The sociology of social unrest

The Birganj violence this week is a warning not to mix religion and politics

During the Constitution drafting process that took nearly ten years, Nepal’s various ethnicities and religions tried to define their status vis-a-vis the state. They laid down their demands, they struggled, and then forged compacts.

When the Constitution was finally promulgated in 2015, these agreements between individual groups and the state were given a rough roadmap. However, the new statute could not address the divisions between various communities and ethnicities.

Despite its diversity, Nepal does not have a history of serious sectarian, religious or communal conflict. The Constitution’s preamble accepts pluralism and tolerance. Every group is guaranteed the right to demonstrate its faith as long as it does not infringe on the right of another group.

Authoritarianism and democracy are two opposing poles of any political system. They are governed differently, and their internal structures are disparate. Authoritarian systems exist only if the status quo is maintained, while democracies are always in dynamic flux.

This is why democracies cannot always guarantee stability, and there will be voices using the very freedoms the system guarantees them to agitate for a dictatorial regime. This can seem contradictory, but in Nepal’s present context they are complementary.

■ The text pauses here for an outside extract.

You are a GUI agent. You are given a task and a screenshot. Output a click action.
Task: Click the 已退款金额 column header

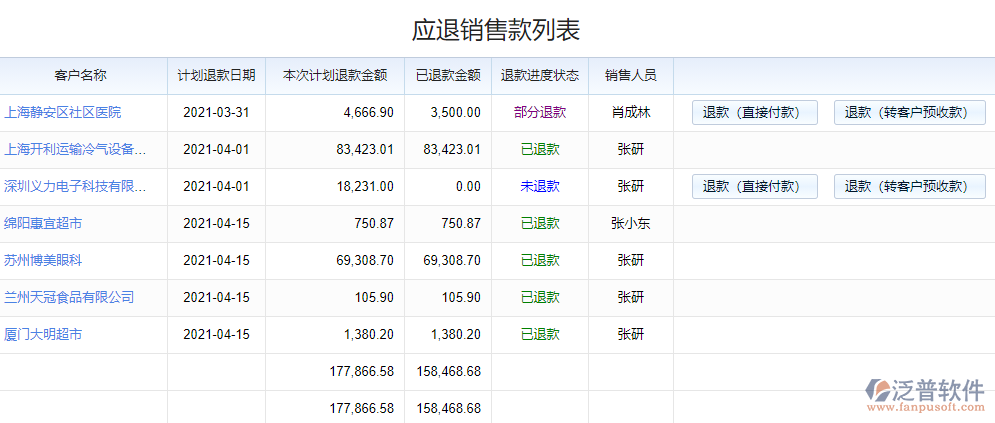coord(448,76)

The evolution of Nepali society has seen insurgency, interaction and intermingling, and democracy has allowed tolerance of different belief systems.

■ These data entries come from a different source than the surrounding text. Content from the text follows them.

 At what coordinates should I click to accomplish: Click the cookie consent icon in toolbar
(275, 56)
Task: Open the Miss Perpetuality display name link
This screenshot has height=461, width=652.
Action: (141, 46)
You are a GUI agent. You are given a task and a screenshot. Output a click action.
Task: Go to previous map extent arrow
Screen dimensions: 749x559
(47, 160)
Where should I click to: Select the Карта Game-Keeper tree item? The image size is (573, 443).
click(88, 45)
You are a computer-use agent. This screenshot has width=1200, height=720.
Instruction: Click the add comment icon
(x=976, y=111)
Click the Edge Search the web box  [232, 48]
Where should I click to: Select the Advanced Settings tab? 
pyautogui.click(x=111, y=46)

The sociology of social unrest

In the past, the monarchy tried but could not fully address the cultural aspirations of the country’s ethnicities. During the Panchayat, the geopolitical need of the time was to strengthen national unity and identity through a unitary state.

Today’s royalists are using the current political disarray and public dissatisfaction to evoke nostalgia for strongman rule. In politics, there can be smoke even without a fire. The ex-king’s project is to terminate the pluralism ensured by this hard-won Constitution.

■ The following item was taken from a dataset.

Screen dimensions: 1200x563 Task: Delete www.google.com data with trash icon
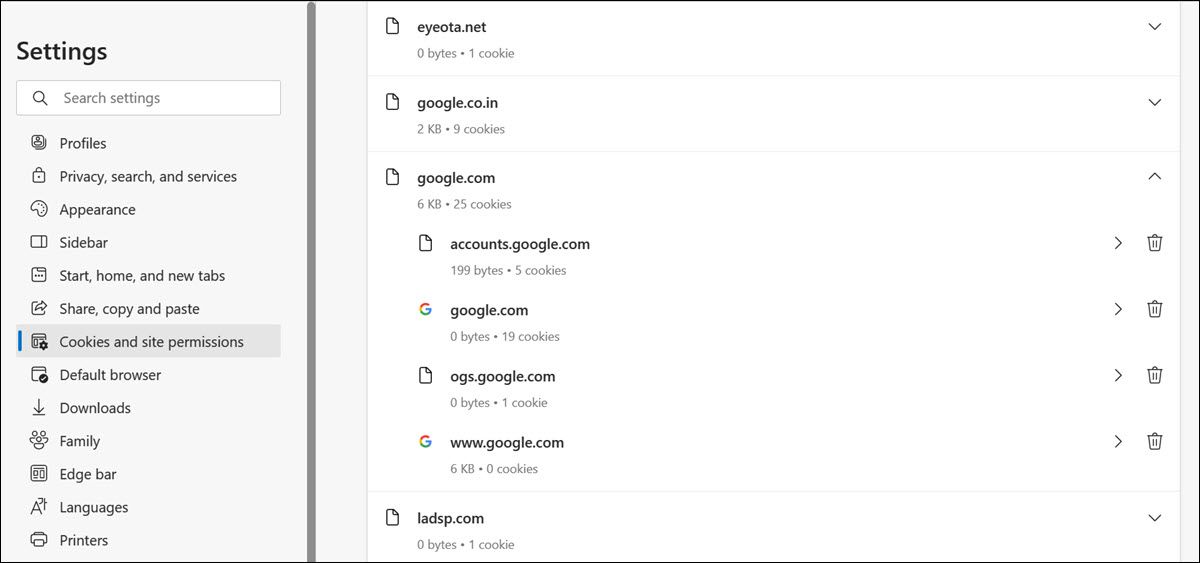1154,441
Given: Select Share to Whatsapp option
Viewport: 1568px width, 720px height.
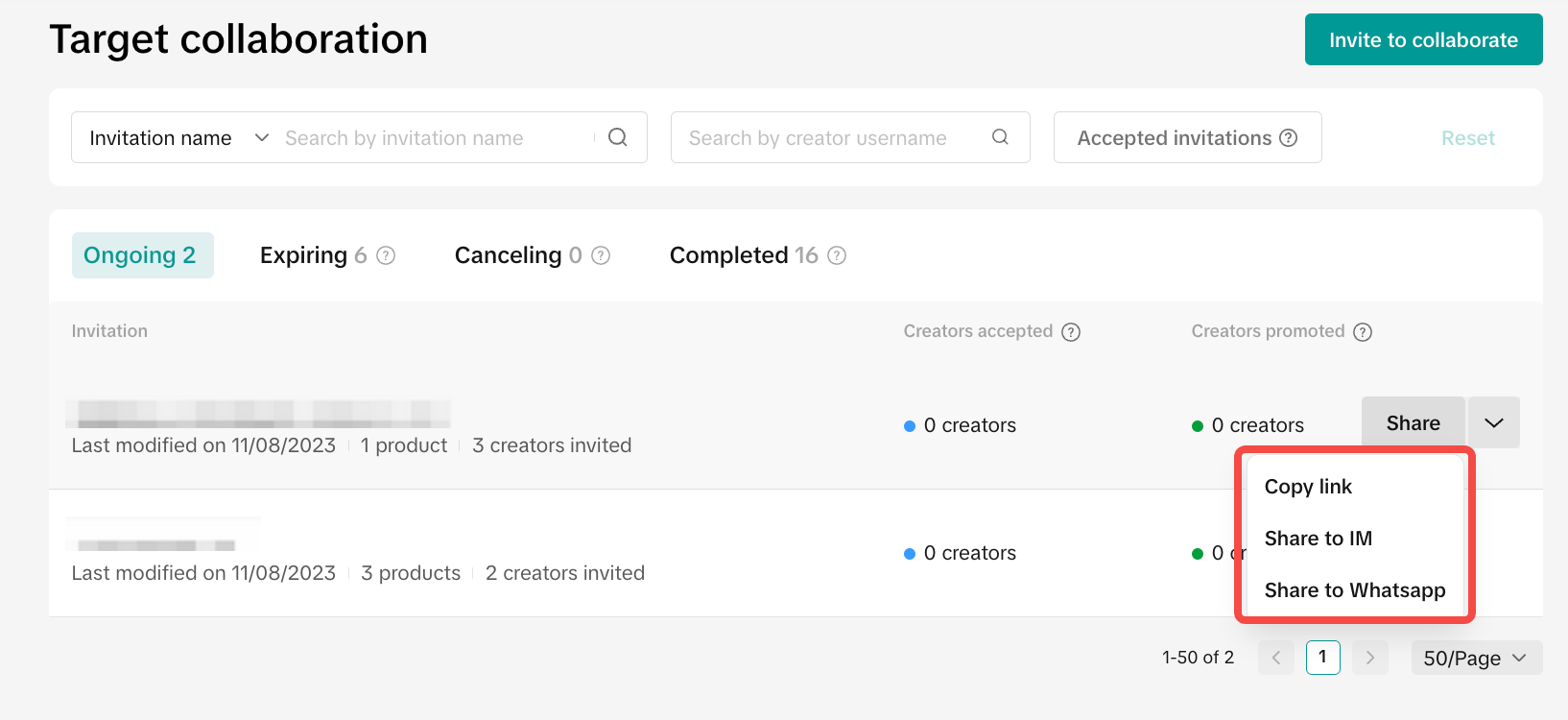Looking at the screenshot, I should coord(1354,590).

There are indications that reactionaries are trying to fish in troubled waters. In the past four years, Birganj has started marking Hanuman Jayanti in honour of the monkey god of the Ramayana, and it has always been accompanied by tension with adherents of other faiths.

Last week, violence flared again during the procession, and the city was shut down with a curfew for two days. Although restrictions have now been lifted, the city is still licking its wounds.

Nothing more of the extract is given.